The risk of venous thromboembolism (VTE) in patients undergoing bilateral breast reduction surgery remains unknown. This study aimed to determine VTE incidence and risk factors in this patient cohort. American College of Surgeons National Surgical Quality Improvement Program (2010-2014) was used to identify women undergoing bilateral breast reduction. Demographic factors, comorbidities, and incidence of postoperative VTE were evaluated. Bivariate and risk-adjusted multivariate logistic regressions were performed to determine factors associated with the development of postoperative VTE. A total of 5371 cases were identified. The mean age was 43.7 years (SD±13.9 years). The rate of VTE was 0.22%, with 0.17% rate of pulmonary embolism and 0.07% rate of deep venous thrombosis requiring treatment. Patients who suffered VTE were older (52.4±12.8 vs. 43.7±13.9 years, p<0.05), had longer length of stay (1.7±2.9 vs. 0.4±2.1 days, p<0.05), and had higher rates of blood transfusion (8.3% vs. 0.4%, p<0.01) and reoperation (16.7% vs. 2.0%, p<0.01).

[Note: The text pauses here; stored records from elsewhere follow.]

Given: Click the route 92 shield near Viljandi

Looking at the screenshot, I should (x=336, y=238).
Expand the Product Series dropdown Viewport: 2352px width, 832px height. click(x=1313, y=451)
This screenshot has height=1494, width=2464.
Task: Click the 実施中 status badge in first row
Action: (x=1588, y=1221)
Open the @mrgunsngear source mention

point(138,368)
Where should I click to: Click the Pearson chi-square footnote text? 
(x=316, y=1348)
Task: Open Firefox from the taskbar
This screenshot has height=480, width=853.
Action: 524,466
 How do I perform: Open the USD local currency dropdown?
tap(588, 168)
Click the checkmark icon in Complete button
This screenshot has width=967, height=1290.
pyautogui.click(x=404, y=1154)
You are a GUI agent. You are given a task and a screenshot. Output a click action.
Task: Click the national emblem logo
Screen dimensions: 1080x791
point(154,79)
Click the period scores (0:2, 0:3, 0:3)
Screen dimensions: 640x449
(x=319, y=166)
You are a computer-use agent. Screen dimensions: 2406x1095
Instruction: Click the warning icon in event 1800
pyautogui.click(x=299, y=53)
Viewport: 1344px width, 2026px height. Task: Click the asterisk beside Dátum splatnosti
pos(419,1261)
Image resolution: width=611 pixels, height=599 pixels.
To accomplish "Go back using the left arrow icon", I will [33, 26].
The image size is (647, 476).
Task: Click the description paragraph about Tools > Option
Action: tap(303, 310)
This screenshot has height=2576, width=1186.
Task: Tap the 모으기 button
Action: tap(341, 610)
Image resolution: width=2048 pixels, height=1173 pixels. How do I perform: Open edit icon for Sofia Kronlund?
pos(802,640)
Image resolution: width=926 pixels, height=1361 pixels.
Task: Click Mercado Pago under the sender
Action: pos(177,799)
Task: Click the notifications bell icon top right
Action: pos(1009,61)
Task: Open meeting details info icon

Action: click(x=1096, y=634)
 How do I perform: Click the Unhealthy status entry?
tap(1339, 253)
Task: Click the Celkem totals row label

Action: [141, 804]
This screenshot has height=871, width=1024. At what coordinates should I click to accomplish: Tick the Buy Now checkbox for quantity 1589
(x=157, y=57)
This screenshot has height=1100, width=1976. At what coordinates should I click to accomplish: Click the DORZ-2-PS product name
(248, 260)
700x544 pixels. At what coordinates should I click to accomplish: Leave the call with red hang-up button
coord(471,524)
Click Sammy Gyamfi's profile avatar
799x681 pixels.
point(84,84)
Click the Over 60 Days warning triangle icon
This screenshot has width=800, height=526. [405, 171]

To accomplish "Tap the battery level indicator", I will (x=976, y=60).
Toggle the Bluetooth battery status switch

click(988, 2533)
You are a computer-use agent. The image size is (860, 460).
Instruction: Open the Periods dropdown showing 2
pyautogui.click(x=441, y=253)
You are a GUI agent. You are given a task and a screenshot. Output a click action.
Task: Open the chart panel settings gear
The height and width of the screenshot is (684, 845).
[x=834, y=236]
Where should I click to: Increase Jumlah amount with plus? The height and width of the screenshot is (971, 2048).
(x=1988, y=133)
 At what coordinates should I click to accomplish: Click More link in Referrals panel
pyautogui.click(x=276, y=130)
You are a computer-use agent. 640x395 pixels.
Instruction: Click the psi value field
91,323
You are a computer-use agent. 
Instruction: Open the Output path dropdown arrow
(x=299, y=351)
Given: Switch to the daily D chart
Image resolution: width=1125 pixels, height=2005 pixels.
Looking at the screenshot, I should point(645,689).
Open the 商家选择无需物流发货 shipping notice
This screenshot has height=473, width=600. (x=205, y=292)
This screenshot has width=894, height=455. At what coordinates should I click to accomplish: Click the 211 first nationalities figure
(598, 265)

Risk-adjusted multivariate analysis demonstrated that older age (OR 1.05, 95% CI 1.01-1.10), postoperative blood transfusion (OR 12.1, 95% CI 1.3-112.0) and unplanned return to the operating room (OR 6.7, 95% CI 1.3-34.8) were independent risk factors for developing postoperative VTE. In bilateral breast reduction surgery, older patients, patients requiring blood transfusion, and patients who have unplanned return to the operating room are at an increased risk of developing postoperative VTE. These factors can be considered for patient risk-stratification and perioperative decision-making regarding VTE prevention.